Un omaggio a Cioni

Luciano Gianfranceschi
FUCECCHIO
La carica dei 101… anni, in una bottiglia di vino Chianti classico DOCG (denominazione d’origine controllata e garantita), 13 gradi, annata 2009 e quindi appena in commercio, con etichetta un numero: 101, appunto.

Che storia è questa?

Sul retro del vetro è indicato che si tratta di un «omaggio a Novello Cioni, che ha raggiunto l’età di centouno anni».

Nella vigna in località Torre, bisogna aggiungere. Il vegliardo è vissuto dal 27 marzo 1908 al 18 febbraio 2010. Sosteneva che «il vino buono fa campare cent’anni, e il mio è buono davvero».

In realtà è arrivato all’età di quasi 102 anni, e alla sua ultima vendemmia, a 101 anni suonati, ha contribuito con le proprie mani a raccogliere l’uva nella vigna che aveva piantato nel 1966, quando aveva già 58 anni. Altre mani, più giovani, ovviamente, si sono aggiunte.

In quella vigna sono arrivati qualche anno fa due giovani fiorentini ventottenni – Giulio Wilson Rosetti, laureato in viticoltura ed enologia, e il socio Lapo Tardelli, laureato in agraria – cominciando a frequentare la campagna, e avviando un’azienda biologica chiamata significativamente “Dalle nostre mani“.

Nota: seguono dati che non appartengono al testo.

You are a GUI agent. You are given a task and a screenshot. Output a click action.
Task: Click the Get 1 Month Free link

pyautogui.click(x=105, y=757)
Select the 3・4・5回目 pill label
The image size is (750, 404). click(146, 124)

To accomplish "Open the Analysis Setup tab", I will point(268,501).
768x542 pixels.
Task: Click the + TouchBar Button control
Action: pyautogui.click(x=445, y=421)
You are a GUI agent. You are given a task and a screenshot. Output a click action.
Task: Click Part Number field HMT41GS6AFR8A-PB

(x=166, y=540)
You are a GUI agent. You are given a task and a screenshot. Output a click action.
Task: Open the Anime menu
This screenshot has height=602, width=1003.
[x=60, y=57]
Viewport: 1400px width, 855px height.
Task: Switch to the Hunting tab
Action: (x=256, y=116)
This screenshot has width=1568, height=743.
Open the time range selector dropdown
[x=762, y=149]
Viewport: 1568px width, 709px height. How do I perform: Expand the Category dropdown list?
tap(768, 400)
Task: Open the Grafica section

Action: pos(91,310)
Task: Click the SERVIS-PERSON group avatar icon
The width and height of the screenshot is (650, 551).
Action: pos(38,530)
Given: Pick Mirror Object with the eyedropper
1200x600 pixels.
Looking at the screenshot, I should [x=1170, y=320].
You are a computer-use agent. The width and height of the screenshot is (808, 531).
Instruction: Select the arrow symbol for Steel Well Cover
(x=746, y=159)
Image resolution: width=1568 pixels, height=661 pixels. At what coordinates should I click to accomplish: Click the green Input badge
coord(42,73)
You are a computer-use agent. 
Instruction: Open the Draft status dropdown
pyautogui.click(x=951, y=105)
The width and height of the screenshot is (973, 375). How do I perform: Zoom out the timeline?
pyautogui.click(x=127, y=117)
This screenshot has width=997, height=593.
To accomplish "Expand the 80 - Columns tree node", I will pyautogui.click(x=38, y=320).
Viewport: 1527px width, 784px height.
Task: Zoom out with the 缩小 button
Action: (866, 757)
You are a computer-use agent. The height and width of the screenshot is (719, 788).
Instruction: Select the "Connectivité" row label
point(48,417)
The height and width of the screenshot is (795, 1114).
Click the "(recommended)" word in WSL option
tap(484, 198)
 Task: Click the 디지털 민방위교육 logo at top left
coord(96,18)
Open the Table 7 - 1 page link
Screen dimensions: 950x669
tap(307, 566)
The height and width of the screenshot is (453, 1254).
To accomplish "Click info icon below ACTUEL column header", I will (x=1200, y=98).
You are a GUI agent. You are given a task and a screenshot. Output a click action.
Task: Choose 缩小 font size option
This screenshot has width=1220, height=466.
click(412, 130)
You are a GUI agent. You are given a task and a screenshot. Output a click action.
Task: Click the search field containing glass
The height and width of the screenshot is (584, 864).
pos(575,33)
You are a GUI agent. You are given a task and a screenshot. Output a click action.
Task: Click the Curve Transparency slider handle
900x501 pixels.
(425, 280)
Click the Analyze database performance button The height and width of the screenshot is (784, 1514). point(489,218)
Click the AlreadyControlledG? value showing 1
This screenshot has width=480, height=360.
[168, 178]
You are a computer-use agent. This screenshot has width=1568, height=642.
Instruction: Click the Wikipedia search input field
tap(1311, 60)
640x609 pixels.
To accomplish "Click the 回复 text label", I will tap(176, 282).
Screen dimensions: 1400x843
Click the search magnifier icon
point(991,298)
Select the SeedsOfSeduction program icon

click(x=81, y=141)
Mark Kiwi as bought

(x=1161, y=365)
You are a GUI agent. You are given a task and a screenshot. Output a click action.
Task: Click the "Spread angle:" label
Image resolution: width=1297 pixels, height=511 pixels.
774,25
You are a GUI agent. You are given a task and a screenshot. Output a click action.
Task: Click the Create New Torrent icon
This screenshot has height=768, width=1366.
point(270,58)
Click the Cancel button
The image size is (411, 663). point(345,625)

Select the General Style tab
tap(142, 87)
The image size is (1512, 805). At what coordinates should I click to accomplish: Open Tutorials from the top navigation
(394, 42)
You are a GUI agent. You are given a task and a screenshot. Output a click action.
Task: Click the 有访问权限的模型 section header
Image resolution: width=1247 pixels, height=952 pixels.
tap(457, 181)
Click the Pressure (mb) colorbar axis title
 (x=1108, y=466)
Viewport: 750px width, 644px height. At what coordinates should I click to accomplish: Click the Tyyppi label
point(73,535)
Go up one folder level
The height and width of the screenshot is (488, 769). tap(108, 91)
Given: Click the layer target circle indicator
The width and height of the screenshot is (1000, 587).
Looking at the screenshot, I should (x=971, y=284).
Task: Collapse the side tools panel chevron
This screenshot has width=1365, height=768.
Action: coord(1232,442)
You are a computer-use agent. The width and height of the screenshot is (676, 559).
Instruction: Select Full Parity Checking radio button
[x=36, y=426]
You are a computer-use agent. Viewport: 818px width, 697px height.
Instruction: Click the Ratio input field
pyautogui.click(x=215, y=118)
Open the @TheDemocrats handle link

«Abbiamo preso in affitto una vigna, ma non per impiantarci filari nuovi bensì per rianimare quelli esistenti – raccontano – e dando retta agli anziani contadini che sollecitavano a salvare i vecchi vigneti, anche autoctoni, con l’uva Pugnitello, il cui grappolo sembra un piccolo pugno, Galletta, e Foglia tonda, altre al Sangiovese e il Trebbiano».

Rianimata la vigna a Torre, ne hanno prese altre a Cerreto Guidi e Galleno. «Siamo a circa 11 ettari, ci avvaliamo della competenza di coloro che tramandano un’esperienza che altrimenti andrebbe perduta», ammettono, questi laureati, nell’ascoltare la civiltà contadina.  E, nomen omen, il destino nel nome, Novello è un appellativo da vino. Aggiunge la figlia Marisa con il genero Ardelio Barontini: «Fino all’ultimo, è voluto andare nella vigna, e ai giovani insegnava come si fa a potare le viti, a cogliere l’uva. E voleva anche assaggiare il vino, per giudicare l’annata.

Un segreto personale era berne un bicchiere ai pasti per tenersi in forma. Raccontava di quando, giovane, si alzava alle 5, tutte le mattine, e se non andava nella vigna e andava nell’orto. L’orto ti vuole morto, aggiungeva per indicare la fatica. E c’erano nella stalla i vitelli e le mucche da governare, il latte venivano a prenderlo con la bottiglia non essendoci le latterie».  Ora le “sue” bottiglie andranno in enoteca, per buongustai e collezionisti.